Submitted by Eric Peters, CIO of One River Asset Management
Prisoner’s Dilemma
Two members of a criminal gang are arrested and imprisoned. Each prisoner is in solitary confinement with no means of communicating with the other. The prosecutors lack sufficient evidence to convict the pair on the principal charge, but they have enough to convict both on a lesser charge. Simultaneously, the prosecutors offer each prisoner a bargain. Each prisoner is given the opportunity either to betray the other by testifying that the other committed the crime, or to cooperate with the other by remaining silent. The offer is:
If A and B each betray the other, each of them serves 2yrs in prison. If A betrays B but B remains silent, A will be set free and B will serve 3yrs in prison (and vice versa). If A and B both remain silent, both will only serve 1yr in prison (on the lesser charge). If two players play prisoner’s dilemma more than once in succession and they remember previous actions of their opponent and change their strategy accordingly, the game is called iterated prisoner’s dilemma. The iterated prisoner’s dilemma game is fundamental to some theories of human cooperation and trust. On the assumption that the game can model transactions between two people requiring trust, cooperative behavior in populations may be modeled by a multi-player, iterated, version of the game. Which I will explore in today’s Anecdote (below).
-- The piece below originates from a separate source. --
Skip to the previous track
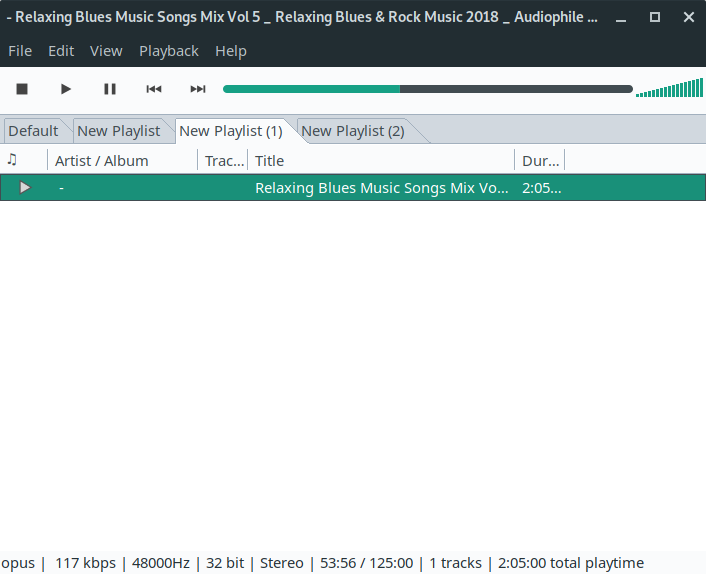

In the iterated prisoner’s dilemma version, the classic game is played repeatedly between the same prisoners, who continuously have the opportunity to penalize the other for previous decisions. If the number of times the game will be played is known to the players, then (by backward induction) two classically rational players will betray each other repeatedly, for the same reasons as the single-shot variant. But in an infinite or unknown length game there is no fixed optimum strategy, and prisoner’s dilemma tournaments have been held to compete and test algorithms for such cases in an attempt to determine optimal strategies.
In such tournaments, when these encounters are repeated over a long period of time with many players, each with different strategies, greedy strategies tend to do very poorly in the long run while more altruistic strategies do better, as judged purely by self-interest. The winning strategy is “tit for tat”. The strategy is simply to cooperate on the first iteration of the game; after that, the player does what his or her opponent did on the previous move. Depending on the situation, a slightly better strategy can be “tit for tat with forgiveness”. When the opponent defects, on the next move, the player sometimes cooperates anyway. This allows for occasional recovery from getting trapped in a cycle of defections.
Almost all top-scoring strategies are “optimistic” (not defecting before its opponent does); therefore, a purely selfish strategy will not “cheat” on its opponent, for purely self-interested reasons. However, the successful strategy must not be a...